Provided information: Begin

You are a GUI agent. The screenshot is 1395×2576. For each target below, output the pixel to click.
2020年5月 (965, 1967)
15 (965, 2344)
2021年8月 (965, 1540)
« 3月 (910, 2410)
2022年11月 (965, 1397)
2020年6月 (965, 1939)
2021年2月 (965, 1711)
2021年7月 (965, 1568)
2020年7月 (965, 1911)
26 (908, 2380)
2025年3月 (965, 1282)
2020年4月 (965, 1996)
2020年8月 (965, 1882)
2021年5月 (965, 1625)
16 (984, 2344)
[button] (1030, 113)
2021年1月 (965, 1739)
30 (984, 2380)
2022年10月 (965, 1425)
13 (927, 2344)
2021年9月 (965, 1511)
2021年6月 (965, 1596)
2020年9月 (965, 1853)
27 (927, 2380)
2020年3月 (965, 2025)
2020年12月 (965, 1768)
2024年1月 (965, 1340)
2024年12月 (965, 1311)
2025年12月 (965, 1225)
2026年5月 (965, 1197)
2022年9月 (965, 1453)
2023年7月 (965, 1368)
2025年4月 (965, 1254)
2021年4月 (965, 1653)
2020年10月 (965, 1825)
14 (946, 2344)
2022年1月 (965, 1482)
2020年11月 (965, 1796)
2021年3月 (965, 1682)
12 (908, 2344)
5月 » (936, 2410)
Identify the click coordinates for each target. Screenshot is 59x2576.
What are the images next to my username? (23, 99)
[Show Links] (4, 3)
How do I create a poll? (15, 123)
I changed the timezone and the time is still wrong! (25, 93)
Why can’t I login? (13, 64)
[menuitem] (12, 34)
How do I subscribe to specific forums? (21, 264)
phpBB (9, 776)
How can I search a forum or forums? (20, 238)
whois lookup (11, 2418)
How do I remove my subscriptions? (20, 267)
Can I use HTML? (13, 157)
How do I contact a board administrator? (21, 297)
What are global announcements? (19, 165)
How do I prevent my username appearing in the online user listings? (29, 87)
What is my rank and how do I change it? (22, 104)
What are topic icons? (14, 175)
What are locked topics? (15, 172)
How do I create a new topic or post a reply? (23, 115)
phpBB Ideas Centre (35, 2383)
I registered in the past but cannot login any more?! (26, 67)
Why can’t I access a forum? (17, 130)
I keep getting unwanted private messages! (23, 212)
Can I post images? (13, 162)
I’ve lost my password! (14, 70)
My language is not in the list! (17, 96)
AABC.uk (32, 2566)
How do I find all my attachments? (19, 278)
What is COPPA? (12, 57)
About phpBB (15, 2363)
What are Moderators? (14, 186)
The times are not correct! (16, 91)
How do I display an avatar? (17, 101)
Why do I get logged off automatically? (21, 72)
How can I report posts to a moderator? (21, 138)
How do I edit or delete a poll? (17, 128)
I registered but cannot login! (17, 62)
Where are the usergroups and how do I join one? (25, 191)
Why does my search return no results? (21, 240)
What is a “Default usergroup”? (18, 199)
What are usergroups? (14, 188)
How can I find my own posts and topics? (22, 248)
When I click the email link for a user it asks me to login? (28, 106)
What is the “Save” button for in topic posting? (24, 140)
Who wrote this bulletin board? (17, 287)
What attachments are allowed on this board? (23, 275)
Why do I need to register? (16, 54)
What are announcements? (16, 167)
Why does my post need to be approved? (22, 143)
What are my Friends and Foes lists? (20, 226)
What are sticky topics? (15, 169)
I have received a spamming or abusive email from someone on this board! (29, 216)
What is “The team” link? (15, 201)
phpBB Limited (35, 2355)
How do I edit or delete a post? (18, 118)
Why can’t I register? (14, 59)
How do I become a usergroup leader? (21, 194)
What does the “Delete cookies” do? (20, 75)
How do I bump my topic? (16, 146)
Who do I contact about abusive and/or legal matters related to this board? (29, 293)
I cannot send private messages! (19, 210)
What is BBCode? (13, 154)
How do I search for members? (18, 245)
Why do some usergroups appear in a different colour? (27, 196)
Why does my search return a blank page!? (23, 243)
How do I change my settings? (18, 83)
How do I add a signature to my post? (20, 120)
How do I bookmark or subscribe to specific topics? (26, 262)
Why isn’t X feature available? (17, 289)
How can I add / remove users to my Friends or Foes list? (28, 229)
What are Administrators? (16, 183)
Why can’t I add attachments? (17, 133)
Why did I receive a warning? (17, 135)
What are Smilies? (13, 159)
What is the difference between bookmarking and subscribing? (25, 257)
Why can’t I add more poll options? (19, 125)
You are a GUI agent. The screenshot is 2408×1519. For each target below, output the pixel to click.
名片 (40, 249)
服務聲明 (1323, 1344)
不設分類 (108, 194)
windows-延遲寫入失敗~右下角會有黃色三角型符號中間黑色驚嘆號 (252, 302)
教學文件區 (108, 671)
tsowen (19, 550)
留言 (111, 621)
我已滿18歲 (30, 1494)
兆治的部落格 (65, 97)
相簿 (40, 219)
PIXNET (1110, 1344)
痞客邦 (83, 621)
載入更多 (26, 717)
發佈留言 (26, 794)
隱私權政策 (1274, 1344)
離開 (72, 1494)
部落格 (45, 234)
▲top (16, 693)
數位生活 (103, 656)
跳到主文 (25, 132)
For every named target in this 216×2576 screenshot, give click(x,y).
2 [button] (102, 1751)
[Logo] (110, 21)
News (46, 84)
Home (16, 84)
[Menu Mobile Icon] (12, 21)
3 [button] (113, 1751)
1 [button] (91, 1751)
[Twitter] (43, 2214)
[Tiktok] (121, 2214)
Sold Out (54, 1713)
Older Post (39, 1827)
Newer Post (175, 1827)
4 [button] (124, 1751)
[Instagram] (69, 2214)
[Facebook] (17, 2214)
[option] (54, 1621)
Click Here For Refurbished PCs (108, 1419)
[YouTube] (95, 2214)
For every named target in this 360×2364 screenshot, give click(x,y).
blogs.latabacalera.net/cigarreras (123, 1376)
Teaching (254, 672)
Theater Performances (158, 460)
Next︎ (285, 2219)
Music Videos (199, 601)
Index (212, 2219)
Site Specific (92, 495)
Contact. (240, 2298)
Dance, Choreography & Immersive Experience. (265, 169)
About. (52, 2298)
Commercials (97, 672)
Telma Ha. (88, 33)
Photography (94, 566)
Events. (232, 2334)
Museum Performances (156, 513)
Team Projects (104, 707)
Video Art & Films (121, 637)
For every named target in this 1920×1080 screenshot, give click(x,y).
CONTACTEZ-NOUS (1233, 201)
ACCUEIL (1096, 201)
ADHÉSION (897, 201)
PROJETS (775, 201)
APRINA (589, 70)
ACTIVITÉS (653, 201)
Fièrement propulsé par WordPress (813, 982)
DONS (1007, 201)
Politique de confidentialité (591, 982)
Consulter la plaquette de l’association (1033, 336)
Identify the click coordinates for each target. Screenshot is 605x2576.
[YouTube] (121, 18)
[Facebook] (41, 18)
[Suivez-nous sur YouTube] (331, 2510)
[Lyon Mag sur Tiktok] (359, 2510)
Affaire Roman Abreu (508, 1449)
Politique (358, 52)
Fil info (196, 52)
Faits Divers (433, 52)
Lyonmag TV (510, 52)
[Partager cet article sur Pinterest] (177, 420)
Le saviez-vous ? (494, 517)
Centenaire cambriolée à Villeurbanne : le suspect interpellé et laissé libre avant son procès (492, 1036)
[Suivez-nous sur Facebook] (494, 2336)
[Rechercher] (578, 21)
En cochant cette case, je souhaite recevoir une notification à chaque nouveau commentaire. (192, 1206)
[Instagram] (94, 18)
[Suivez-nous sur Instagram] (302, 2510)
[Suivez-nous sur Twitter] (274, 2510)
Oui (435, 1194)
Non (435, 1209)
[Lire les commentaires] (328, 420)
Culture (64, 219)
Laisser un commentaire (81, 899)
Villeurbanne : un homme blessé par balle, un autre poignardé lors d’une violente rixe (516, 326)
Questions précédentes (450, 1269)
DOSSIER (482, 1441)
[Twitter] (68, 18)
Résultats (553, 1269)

Provided information: End

> What you will do
Please give again the lines above between the line holding "2026年5月 (965, 1197)" and the line holding "How do I subscribe", inclusive, exactly as they are and with nothing added.

> Exercise answer
2026年5月 (965, 1197)
2022年9月 (965, 1453)
2023年7月 (965, 1368)
2025年4月 (965, 1254)
2021年4月 (965, 1653)
2020年10月 (965, 1825)
14 (946, 2344)
2022年1月 (965, 1482)
2020年11月 (965, 1796)
2021年3月 (965, 1682)
12 (908, 2344)
5月 » (936, 2410)
Identify the click coordinates for each target. Screenshot is 59x2576.
What are the images next to my username? (23, 99)
[Show Links] (4, 3)
How do I create a poll? (15, 123)
I changed the timezone and the time is still wrong! (25, 93)
Why can’t I login? (13, 64)
[menuitem] (12, 34)
How do I subscribe to specific forums? (21, 264)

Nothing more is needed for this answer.